Many drug users will do whatever it takes to pass a drug test. Some attempt to use a clean urine sample in place of their own, others drink excessive amounts of water or add an oxidizing adulterant to their sample.
Now, studies reveal, users are avoiding positive test results by substituting dangerous synthetic cannabinoids for marijuana. Synthetic cannabinoids can be bought for as little as $5. Unlike heroin or cocaine, they are not made using just one chemical. As many as 100 different chemicals are used to make synthetic cannabinoids, and they are all illegal to possess, sell, and use in the United States.
Nonetheless, synthetic cannabinoids (also known as K2 or Spice) are not included in most routine drug test panels because they require specialized, more expensive testing. Furthermore, studies on these drugs have shown that the amount and types of synthetic cannabinoids can very greatly from product to product, which makes it difficult discern which synthetic cannabinoids metabolite specifically should be included in drug testing programs.
As a result, many drug users have turned to these drugs if they are seeking employment, under community correctional supervision, residing in a sober living facility, or joining the military. Synthetic cannabinoids have a similar effect to weed, without the positive drug test results. Many users turn to synthetic cannabinoids only to pass a drug test, and then return to marijuana use once the testing has ended. This return to marijuana may be due to concerns over the health effects of the drug. According to one user in a study, “Spice just doesn’t feel right. Way more of a stressor on your body, like your body is trying to deal with whatever cannabinoid that is in there, and it’s just like you experience it in a different way. It feels worse.”
And as you might guess, synthetic cannabinoids can be extremely dangerous. Many users act extremely violent and confused when using these drugs.
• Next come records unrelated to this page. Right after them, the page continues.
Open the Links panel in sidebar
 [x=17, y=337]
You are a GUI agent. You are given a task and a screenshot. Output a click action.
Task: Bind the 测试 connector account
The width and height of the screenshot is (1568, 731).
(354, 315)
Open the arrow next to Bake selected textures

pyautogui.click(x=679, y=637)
Some of these patients become so violent that they require general anesthetic and intubation to protect them from injuring themselves or others. Increased heart rate with chest pain and kidney failure has also been observed. Recent data on synthetic cannabinoids lists anxiety, vomiting, high blood pressure, tremor, seizures, hallucinations, and paranoia as common effects of the drug.
Not enough is known about which compounds a person is purchasing when they buy these drugs. The most important message that can be learned from these studies is that synthetic cannabinoids are capable of causing serious harm to users and those around them- those risks are just not worth passing a drug test.